Lucky or not, the Raptors turned that break into a title. They outlasted Milwaukee in the Eastern Conference final and riding Leonard’s masterful performances on both ends of the floor, ended the Golden State Warriors’ dynastic dreams in six games.

Not long after the championship parade wound its way through Toronto, Leonard announced he was leaving town to join the Los Angeles Clippers. Undaunted, Nurse went back to work and has the Raptors back in contention. Over more than three decades, he’d coached in Britain, at G-League stops in Des Moines, Iowa, and Edinburg, Texas, and starting over was nothing new.

“He looks young,” Raptors guard Kyle Lowery said, “but he’s pretty old.”
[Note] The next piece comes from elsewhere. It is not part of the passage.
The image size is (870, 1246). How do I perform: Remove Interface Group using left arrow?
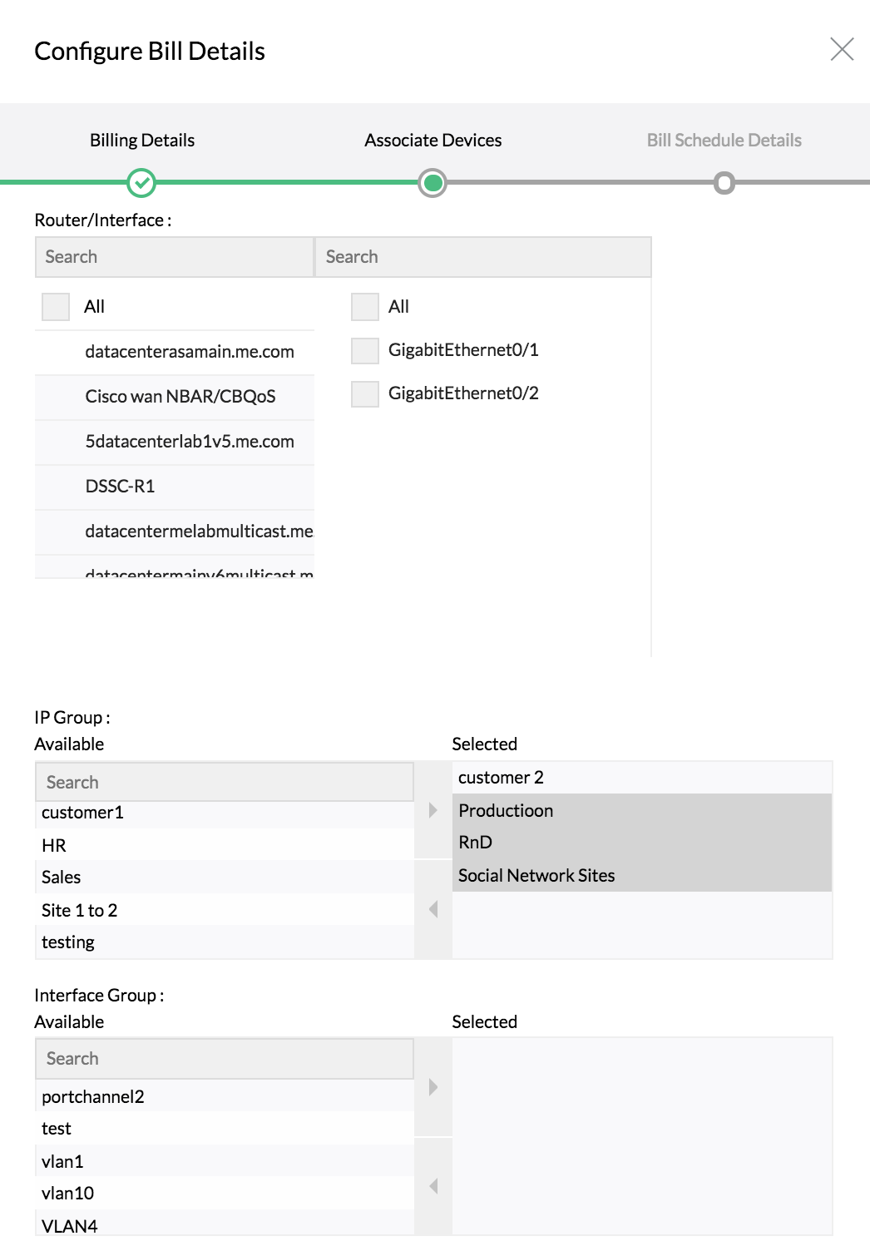(x=433, y=1186)
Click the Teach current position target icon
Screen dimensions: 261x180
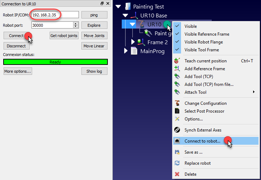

- A drenching early May rainstorm turned the Churchill Downs track sloppy even before the start of the 145th Kentucky Derby. But the real mess materialized at the end, when Maximum Security, the first horse across the finish line, also became the first winner disqualified for an in-race foul.
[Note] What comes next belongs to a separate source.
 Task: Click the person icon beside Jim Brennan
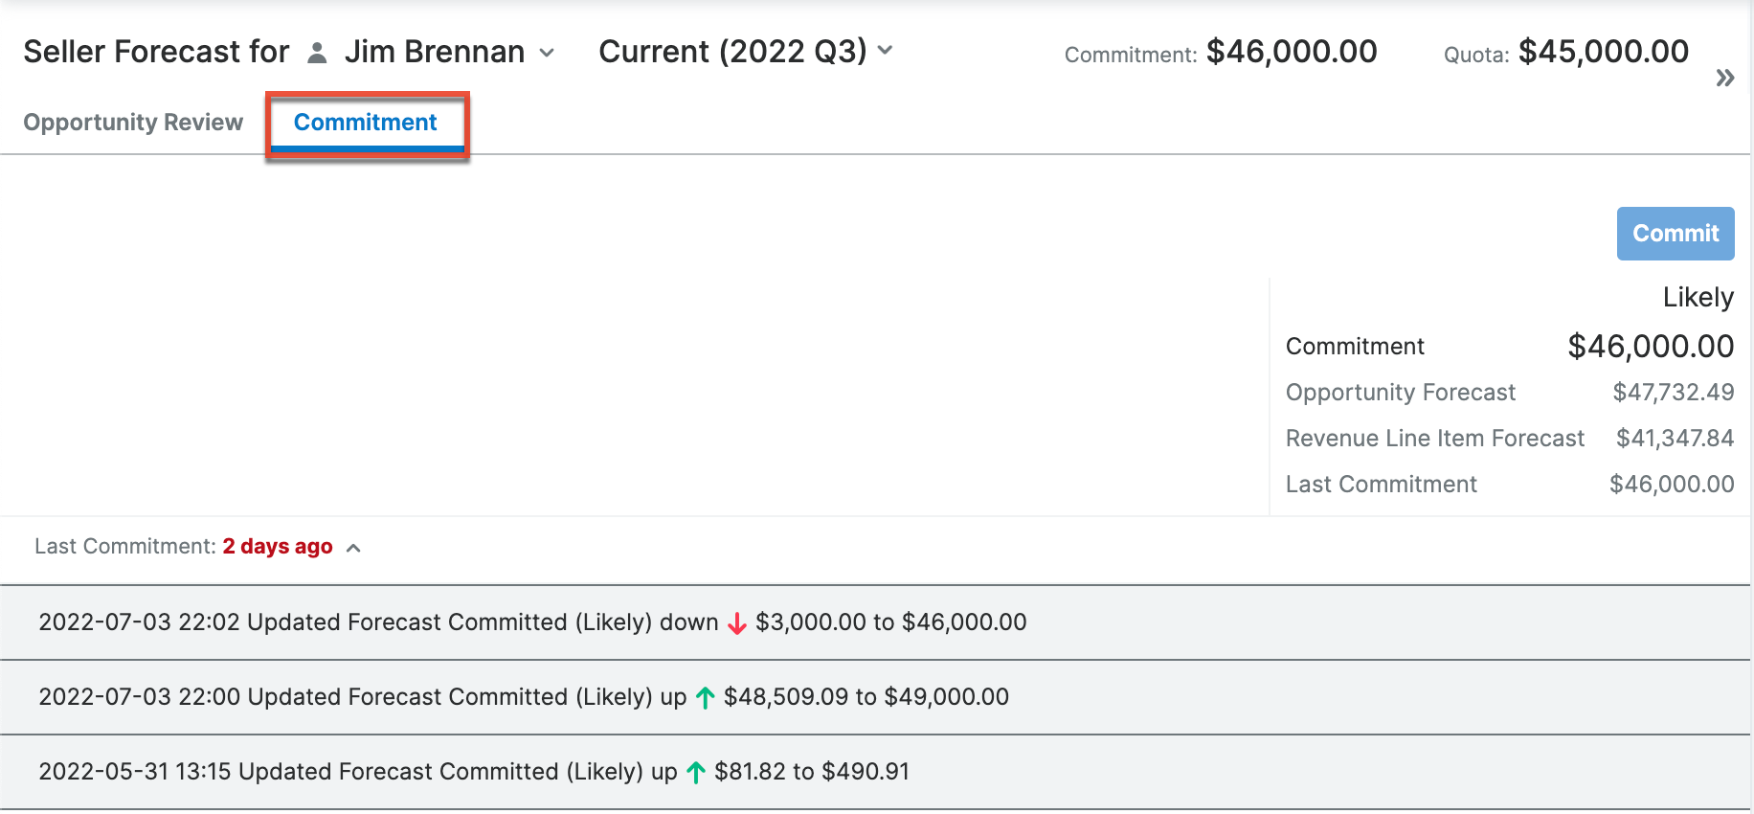coord(316,52)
Track stewards pored over replays for 22 agonizing minutes before awarding the win to Country House, ruling that Maximum Security had drifted into the path of War of Will, setting off a dustup that affected at least two other horses. That decision turned the tote board upside-down and handed Bill Mott, a training legend who’d won everything else racing has to offer, his first Kentucky Derby.

“I’m glad I wasn’t in their shoes,” Mott said. “I’m glad I didn’t have to make the decision in front of over 100,000 people and the millions of people that are watching this on TV and around the world.”

- The sudden death of popular Los Angeles Angels left-hander Tyler Skaggs in early July rocked the baseball world. His death was later attributed to an overdose of opioids, sparking a rare agreement between Major League Baseball and the players union to add a treatment-based approach and evaluation protocol regarding opioid use to the current drug-testing program.

But the Angels weren’t thinking long-term when they planned to honor Skaggs in their first home game - against the Seattle Mariners - after more than a week away. They wanted his teammates and fans to remember a promising young pitcher whose personality lit up the clubhouse.

The Angels players donned jerseys with Skaggs’ name and his No. 45 on the back. His mother, Debbie, threw out the first pitch. Then the magic started.

Mike Trout hit a 454-foot home run to open the scoring. Pitchers Taylor Cole and Felix Pena combined to throw a no-hitter - the 11th in franchise history, which was the number Skaggs wore in high school. After scoring seven times in the first inning, the final score was 13-0, which aligned with Skaggs’ 7/13 birthday.

After the final out, the Angels ventured out to the mound and laid their jerseys on the bump.

“Every time you’d go up to him, he’d have that smirk on his face. Either sarcastically, jokingly, or he was trying to put a smile on your face,” Trout recalled. “We’re always going to be thinking about him.”